Ping (zestyping) wrote,

Factville: a new project.

I'm starting a new open source project. It's something i've been thinking about for quite a while now, and have mentioned to people here and there. Let me tell you a bit about it.

Exhibit A: a book on gender differences

A little while ago, i wrote about a newspaper article in the SF Chronicle. The subject of the article was a new book by Louann Brizendine called The Female Brain. On the cover of the book is a brain-shaped mass of white plastic telephone cord, the old kind that comes in a long springy coil — a visual wisecrack depicting the book's central claim that women are born communicators ("excess testosterone shrinks the communications center").

The book jacket lists several gender stereotypes as bullet points. One of them is a specific numerical claim: A woman uses about 20,000 words per day while a man uses about 7,000. Other sources give a wide range of numbers, from "7,000 vs. 2,000" to "50,000 vs. 25,000". Perhaps a lot of people believe women are inherently more talkative.
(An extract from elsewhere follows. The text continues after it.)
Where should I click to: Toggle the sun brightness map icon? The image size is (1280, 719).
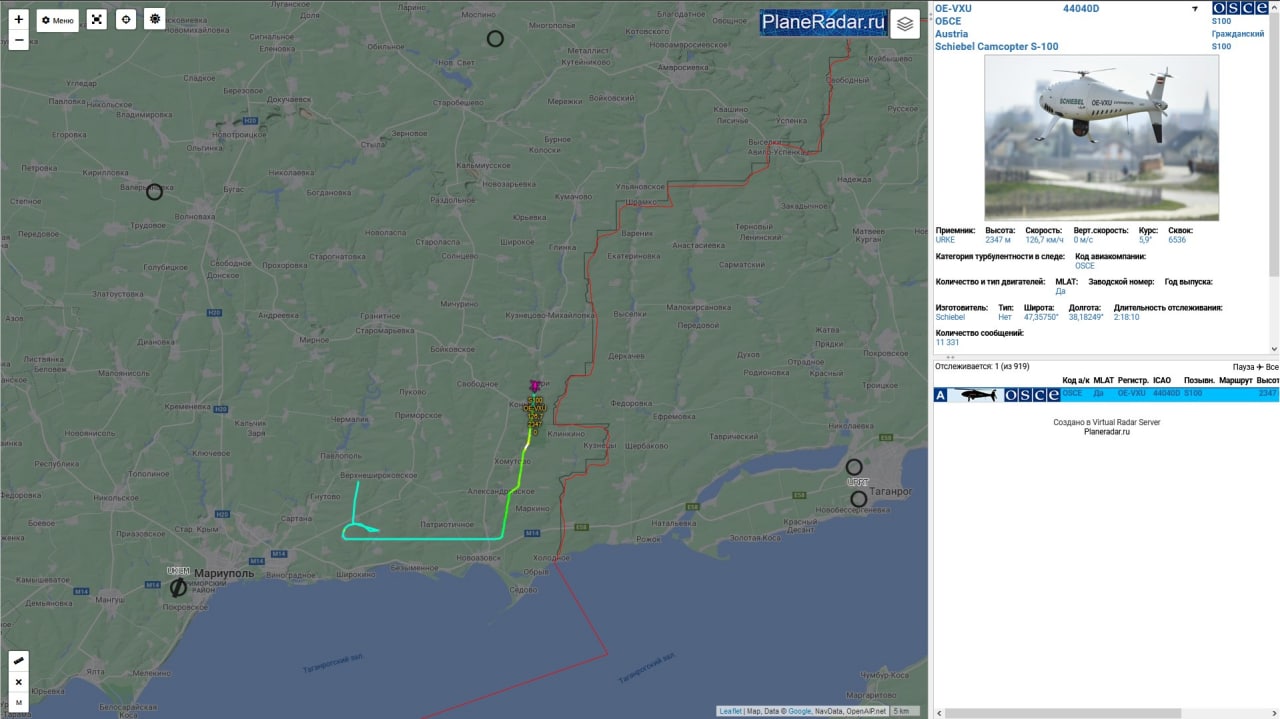click(x=154, y=19)
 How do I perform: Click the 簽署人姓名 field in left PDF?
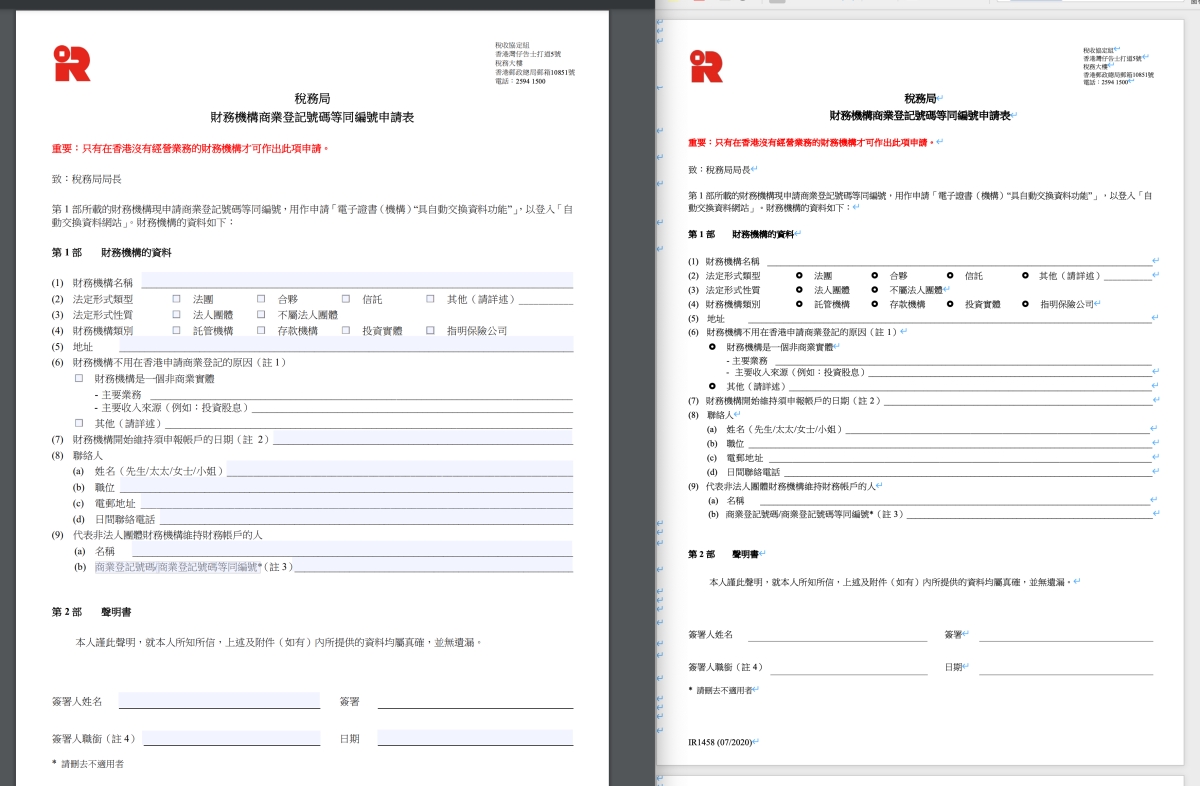click(x=219, y=701)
But there doesn't seem to be much evidence to back this up. Actually, a recent study suggests that men and women talk about equally much.

Nonetheless, Brizendine's claim was quoted all over the media. It made a huge impact (the book was a bestseller), and a considerable amount of time went by before it was debunked. To a casual observer, the claim probably doesn't even appear to be debunked at all: a reputable scientist says one thing, a little while later another scientist says the opposite — who's to say which is right? Another virtual throwing up of the hands, another shaking of heads, another anecdote about those silly academics who can never agree on anything.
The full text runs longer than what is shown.